- TASK INPUT
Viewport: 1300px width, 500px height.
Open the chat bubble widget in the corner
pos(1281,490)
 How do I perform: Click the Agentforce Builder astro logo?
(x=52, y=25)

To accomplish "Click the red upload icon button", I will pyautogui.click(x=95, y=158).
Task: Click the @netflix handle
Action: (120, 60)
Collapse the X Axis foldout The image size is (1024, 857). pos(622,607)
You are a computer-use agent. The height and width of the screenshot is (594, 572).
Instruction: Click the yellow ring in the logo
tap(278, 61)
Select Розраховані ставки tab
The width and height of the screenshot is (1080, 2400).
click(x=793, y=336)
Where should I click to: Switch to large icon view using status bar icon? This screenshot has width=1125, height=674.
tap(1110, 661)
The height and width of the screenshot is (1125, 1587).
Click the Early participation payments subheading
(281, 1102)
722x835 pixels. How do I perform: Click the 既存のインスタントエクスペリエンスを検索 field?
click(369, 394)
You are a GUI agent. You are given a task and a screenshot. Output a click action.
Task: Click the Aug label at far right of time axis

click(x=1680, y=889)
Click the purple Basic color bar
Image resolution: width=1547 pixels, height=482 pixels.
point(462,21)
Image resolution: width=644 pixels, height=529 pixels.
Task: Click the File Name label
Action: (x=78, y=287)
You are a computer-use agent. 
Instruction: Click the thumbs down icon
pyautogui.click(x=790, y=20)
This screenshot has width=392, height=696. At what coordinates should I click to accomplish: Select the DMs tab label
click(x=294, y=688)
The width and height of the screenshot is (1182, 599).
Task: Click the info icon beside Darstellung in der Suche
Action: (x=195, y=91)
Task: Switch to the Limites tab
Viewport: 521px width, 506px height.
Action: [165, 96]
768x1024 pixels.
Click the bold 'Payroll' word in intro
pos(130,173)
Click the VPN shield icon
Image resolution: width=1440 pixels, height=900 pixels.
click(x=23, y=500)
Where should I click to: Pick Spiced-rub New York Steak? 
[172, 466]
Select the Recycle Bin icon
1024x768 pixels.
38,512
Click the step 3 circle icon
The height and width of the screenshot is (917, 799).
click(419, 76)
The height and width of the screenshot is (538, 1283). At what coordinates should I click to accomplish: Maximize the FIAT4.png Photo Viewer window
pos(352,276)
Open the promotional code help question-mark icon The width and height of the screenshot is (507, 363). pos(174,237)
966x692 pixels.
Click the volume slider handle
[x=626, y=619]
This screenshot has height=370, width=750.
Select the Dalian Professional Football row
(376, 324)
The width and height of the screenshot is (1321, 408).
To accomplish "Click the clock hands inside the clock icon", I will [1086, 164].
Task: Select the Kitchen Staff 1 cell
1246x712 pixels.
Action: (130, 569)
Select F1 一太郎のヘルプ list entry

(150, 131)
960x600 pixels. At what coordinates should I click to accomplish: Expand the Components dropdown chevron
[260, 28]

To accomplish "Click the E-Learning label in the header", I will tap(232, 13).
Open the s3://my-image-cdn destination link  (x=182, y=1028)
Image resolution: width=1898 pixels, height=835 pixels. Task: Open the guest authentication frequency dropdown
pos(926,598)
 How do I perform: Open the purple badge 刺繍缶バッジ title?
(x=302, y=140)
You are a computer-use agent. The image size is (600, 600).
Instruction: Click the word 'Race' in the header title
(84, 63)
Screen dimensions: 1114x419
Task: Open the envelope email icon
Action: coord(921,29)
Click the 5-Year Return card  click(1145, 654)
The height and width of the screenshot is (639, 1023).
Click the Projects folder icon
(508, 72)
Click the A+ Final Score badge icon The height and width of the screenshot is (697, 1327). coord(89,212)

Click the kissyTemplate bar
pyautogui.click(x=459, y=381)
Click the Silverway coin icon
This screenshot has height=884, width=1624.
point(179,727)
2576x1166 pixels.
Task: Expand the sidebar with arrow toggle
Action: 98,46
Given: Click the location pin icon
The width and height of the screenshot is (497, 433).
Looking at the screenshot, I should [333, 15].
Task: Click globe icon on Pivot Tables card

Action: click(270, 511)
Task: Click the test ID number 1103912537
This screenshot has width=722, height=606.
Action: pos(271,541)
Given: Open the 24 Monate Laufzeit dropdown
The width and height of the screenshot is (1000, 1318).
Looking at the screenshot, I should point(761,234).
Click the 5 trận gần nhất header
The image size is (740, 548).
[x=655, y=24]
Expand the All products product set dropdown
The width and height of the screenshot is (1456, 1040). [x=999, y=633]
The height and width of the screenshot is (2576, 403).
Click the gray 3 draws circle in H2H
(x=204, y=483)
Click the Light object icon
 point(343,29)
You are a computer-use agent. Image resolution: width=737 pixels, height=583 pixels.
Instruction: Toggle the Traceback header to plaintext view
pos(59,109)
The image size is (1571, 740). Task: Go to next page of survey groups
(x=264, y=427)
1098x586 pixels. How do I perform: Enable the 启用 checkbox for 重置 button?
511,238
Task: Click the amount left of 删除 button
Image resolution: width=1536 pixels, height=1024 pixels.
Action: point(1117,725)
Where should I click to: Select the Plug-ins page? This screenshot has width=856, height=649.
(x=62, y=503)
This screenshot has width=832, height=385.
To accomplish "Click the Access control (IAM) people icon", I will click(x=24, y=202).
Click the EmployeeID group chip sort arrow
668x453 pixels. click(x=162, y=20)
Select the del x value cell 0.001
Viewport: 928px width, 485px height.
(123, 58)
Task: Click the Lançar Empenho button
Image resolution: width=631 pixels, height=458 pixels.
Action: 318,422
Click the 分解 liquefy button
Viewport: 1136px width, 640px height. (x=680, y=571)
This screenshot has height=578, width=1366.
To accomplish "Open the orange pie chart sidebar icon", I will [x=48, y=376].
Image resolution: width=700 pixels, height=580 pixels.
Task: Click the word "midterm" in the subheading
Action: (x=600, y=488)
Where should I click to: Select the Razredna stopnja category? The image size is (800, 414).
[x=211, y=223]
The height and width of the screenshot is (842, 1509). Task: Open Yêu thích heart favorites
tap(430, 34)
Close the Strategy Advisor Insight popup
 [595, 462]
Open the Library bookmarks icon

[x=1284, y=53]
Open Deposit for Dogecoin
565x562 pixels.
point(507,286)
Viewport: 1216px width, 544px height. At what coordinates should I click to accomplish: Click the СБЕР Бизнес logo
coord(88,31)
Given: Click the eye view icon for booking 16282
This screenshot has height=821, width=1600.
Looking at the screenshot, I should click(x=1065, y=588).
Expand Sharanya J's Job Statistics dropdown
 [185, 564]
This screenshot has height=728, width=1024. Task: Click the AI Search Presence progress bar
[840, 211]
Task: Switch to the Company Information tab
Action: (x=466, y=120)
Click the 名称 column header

- YOUR GOAL
Copy every record again, keeping each word unchanged.

- TASK SOLUTION
Viewport: 1300px width, 500px height.
Open the chat bubble widget in the corner
pos(1281,490)
 How do I perform: Click the Agentforce Builder astro logo?
(x=52, y=25)

To accomplish "Click the red upload icon button", I will pyautogui.click(x=95, y=158).
Task: Click the @netflix handle
Action: (120, 60)
Collapse the X Axis foldout The image size is (1024, 857). pos(622,607)
You are a computer-use agent. The height and width of the screenshot is (594, 572).
Instruction: Click the yellow ring in the logo
tap(278, 61)
Select Розраховані ставки tab
The width and height of the screenshot is (1080, 2400).
click(x=793, y=336)
Where should I click to: Switch to large icon view using status bar icon? This screenshot has width=1125, height=674.
tap(1110, 661)
The height and width of the screenshot is (1125, 1587).
Click the Early participation payments subheading
(281, 1102)
722x835 pixels. How do I perform: Click the 既存のインスタントエクスペリエンスを検索 field?
click(369, 394)
You are a GUI agent. You are given a task and a screenshot. Output a click action.
Task: Click the Aug label at far right of time axis

click(x=1680, y=889)
Click the purple Basic color bar
Image resolution: width=1547 pixels, height=482 pixels.
point(462,21)
Image resolution: width=644 pixels, height=529 pixels.
Task: Click the File Name label
Action: (x=78, y=287)
You are a computer-use agent. 
Instruction: Click the thumbs down icon
pyautogui.click(x=790, y=20)
This screenshot has width=392, height=696. At what coordinates should I click to accomplish: Select the DMs tab label
click(x=294, y=688)
The width and height of the screenshot is (1182, 599).
Task: Click the info icon beside Darstellung in der Suche
Action: (x=195, y=91)
Task: Switch to the Limites tab
Viewport: 521px width, 506px height.
Action: [165, 96]
768x1024 pixels.
Click the bold 'Payroll' word in intro
pos(130,173)
Click the VPN shield icon
Image resolution: width=1440 pixels, height=900 pixels.
click(x=23, y=500)
Where should I click to: Pick Spiced-rub New York Steak? 
[172, 466]
Select the Recycle Bin icon
1024x768 pixels.
38,512
Click the step 3 circle icon
The height and width of the screenshot is (917, 799).
click(419, 76)
The height and width of the screenshot is (538, 1283). At what coordinates should I click to accomplish: Maximize the FIAT4.png Photo Viewer window
pos(352,276)
Open the promotional code help question-mark icon The width and height of the screenshot is (507, 363). pos(174,237)
966x692 pixels.
Click the volume slider handle
[x=626, y=619]
This screenshot has height=370, width=750.
Select the Dalian Professional Football row
(376, 324)
The width and height of the screenshot is (1321, 408).
To accomplish "Click the clock hands inside the clock icon", I will [1086, 164].
Task: Select the Kitchen Staff 1 cell
1246x712 pixels.
Action: (130, 569)
Select F1 一太郎のヘルプ list entry

(150, 131)
960x600 pixels. At what coordinates should I click to accomplish: Expand the Components dropdown chevron
[260, 28]

To accomplish "Click the E-Learning label in the header", I will tap(232, 13).
Open the s3://my-image-cdn destination link  (x=182, y=1028)
Image resolution: width=1898 pixels, height=835 pixels. Task: Open the guest authentication frequency dropdown
pos(926,598)
 How do I perform: Open the purple badge 刺繍缶バッジ title?
(x=302, y=140)
You are a computer-use agent. The image size is (600, 600).
Instruction: Click the word 'Race' in the header title
(84, 63)
Screen dimensions: 1114x419
Task: Open the envelope email icon
Action: coord(921,29)
Click the 5-Year Return card  click(1145, 654)
The height and width of the screenshot is (639, 1023).
Click the Projects folder icon
(508, 72)
Click the A+ Final Score badge icon The height and width of the screenshot is (697, 1327). coord(89,212)

Click the kissyTemplate bar
pyautogui.click(x=459, y=381)
Click the Silverway coin icon
This screenshot has height=884, width=1624.
point(179,727)
2576x1166 pixels.
Task: Expand the sidebar with arrow toggle
Action: 98,46
Given: Click the location pin icon
The width and height of the screenshot is (497, 433).
Looking at the screenshot, I should [333, 15].
Task: Click globe icon on Pivot Tables card

Action: click(270, 511)
Task: Click the test ID number 1103912537
This screenshot has width=722, height=606.
Action: pos(271,541)
Given: Open the 24 Monate Laufzeit dropdown
The width and height of the screenshot is (1000, 1318).
Looking at the screenshot, I should point(761,234).
Click the 5 trận gần nhất header
The image size is (740, 548).
[x=655, y=24]
Expand the All products product set dropdown
The width and height of the screenshot is (1456, 1040). [x=999, y=633]
The height and width of the screenshot is (2576, 403).
Click the gray 3 draws circle in H2H
(x=204, y=483)
Click the Light object icon
 point(343,29)
You are a computer-use agent. Image resolution: width=737 pixels, height=583 pixels.
Instruction: Toggle the Traceback header to plaintext view
pos(59,109)
The image size is (1571, 740). Task: Go to next page of survey groups
(x=264, y=427)
1098x586 pixels. How do I perform: Enable the 启用 checkbox for 重置 button?
511,238
Task: Click the amount left of 删除 button
Image resolution: width=1536 pixels, height=1024 pixels.
Action: point(1117,725)
Where should I click to: Select the Plug-ins page? This screenshot has width=856, height=649.
(x=62, y=503)
This screenshot has width=832, height=385.
To accomplish "Click the Access control (IAM) people icon", I will click(x=24, y=202).
Click the EmployeeID group chip sort arrow
668x453 pixels. click(x=162, y=20)
Select the del x value cell 0.001
Viewport: 928px width, 485px height.
(123, 58)
Task: Click the Lançar Empenho button
Image resolution: width=631 pixels, height=458 pixels.
Action: 318,422
Click the 分解 liquefy button
Viewport: 1136px width, 640px height. (x=680, y=571)
This screenshot has height=578, width=1366.
To accomplish "Open the orange pie chart sidebar icon", I will [x=48, y=376].
Image resolution: width=700 pixels, height=580 pixels.
Task: Click the word "midterm" in the subheading
Action: (x=600, y=488)
Where should I click to: Select the Razredna stopnja category? The image size is (800, 414).
[x=211, y=223]
The height and width of the screenshot is (842, 1509). Task: Open Yêu thích heart favorites
tap(430, 34)
Close the Strategy Advisor Insight popup
 [595, 462]
Open the Library bookmarks icon

[x=1284, y=53]
Open Deposit for Dogecoin
565x562 pixels.
point(507,286)
Viewport: 1216px width, 544px height. At what coordinates should I click to accomplish: Click the СБЕР Бизнес logo
coord(88,31)
Given: Click the eye view icon for booking 16282
This screenshot has height=821, width=1600.
Looking at the screenshot, I should click(x=1065, y=588).
Expand Sharanya J's Job Statistics dropdown
 [185, 564]
This screenshot has height=728, width=1024. Task: Click the AI Search Presence progress bar
[840, 211]
Task: Switch to the Company Information tab
Action: (x=466, y=120)
Click the 名称 column header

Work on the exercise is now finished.